2. Après l'inondation totale
Sous l'action de l'eau, notre papier tendu sur le chassis gondole fortement et sa surface a pris l'aspect d'un miroir.Il faut alors évacuer le surplus d'eau en inclinant le support pour éviter les flaques trop difficiles à contrôler.
Trois types d'outils sont ensuite nécessaires qui correspondent aux trois étapes majeures du séchage progressif du papier.
Entrent ici en action les petits gris et autres pinceaux à réserve, pour déposer sur le papier des pigments assez concentrés qui viendront se fondre dans l'eau pour réaliser des fondus, des ciels ou des ambiances lumineuses plus ou moins diffuses .
Le papier a séché encore un peu et la brillance n'est visible que dans les creux du papier: les pinceaux sans réserve d'eau entrent en scène pour déposer des pigments épais ou crémeux qui permettront de réaliser les ombres et les accentuations.
Ces pinceaux, type Sepia Deco de chez Raphaël ou Nova de chez Da Vinci, n'ont pas de ventre et sont en poils synthétiques: ils apporteront donc beaucoup de couleur et peu d'eau sur votre papier, limitant la fusion et le déplacement des pigments.

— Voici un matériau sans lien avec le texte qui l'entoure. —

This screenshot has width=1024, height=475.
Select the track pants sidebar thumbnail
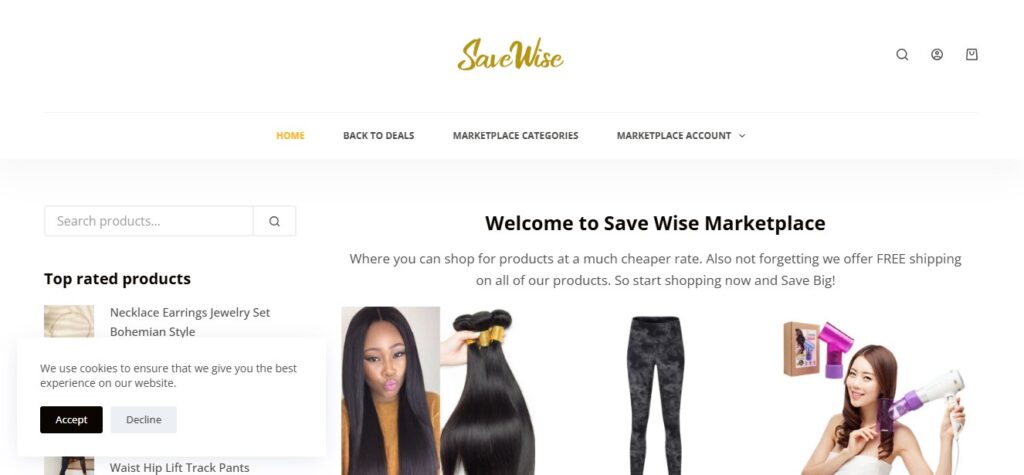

Le papier ne brille pratiquement plus: c'est le moment idéal pour le ballet des brosses carrées : trempées dans l'eau claire et égouttées sur un chiffon ou le bord d'un pot, elles conservent une petite goutte d'eau qui, au contact du papier, pousse les pigments fraîchement déposés et ouvre de très beaux blancs dans la matière en suspension.
Tout est difficile, à ce moment-là, la bonne humidité du papier, le bon essorage de la brosse, la bonne vitesse de déplacement de la brosse sur le papier, qui va permettre à l'eau de faire son travail.
Il faut choisir ces brosses en poils synthétiques, à la fois minces et nerveuses, pour la précision du travail.
Le spalter (pinceau sans réserve plat, large et doux en poils synthétiques), quant à lui, est un outil polyvalent.
Il peut être utilisé tout au long du cycle de l'eau pour :
- reconstituer rapidement une humidité mate sur une surface ayant séché complètement: cette humidité sera, cependant, de plus courte durée.
- poser des ombres et des accentuations dans l'humidité mi-mate (voir ci-dessus)
- ouvrir des blancs dans l'humidité mate-fraîche (voir ci-dessus)
Pour illustrer mon exposé, voici un extrait du drapé monochrome déjà exposé dans une note précédente, où l'on voit concrètement les 3 étapes décrites plus haut:
- le fondu uni qui a servi de fond au tableau, posé au pinceau à réserve d'eau en petit gris dans l'humide-brillant
- les ombres et accentuations posées au pinceau sans réserve dans le mi-mat
- les blancs levés dans le mat-frais à la brosse carrée pour faire apparaître les zones de lumière.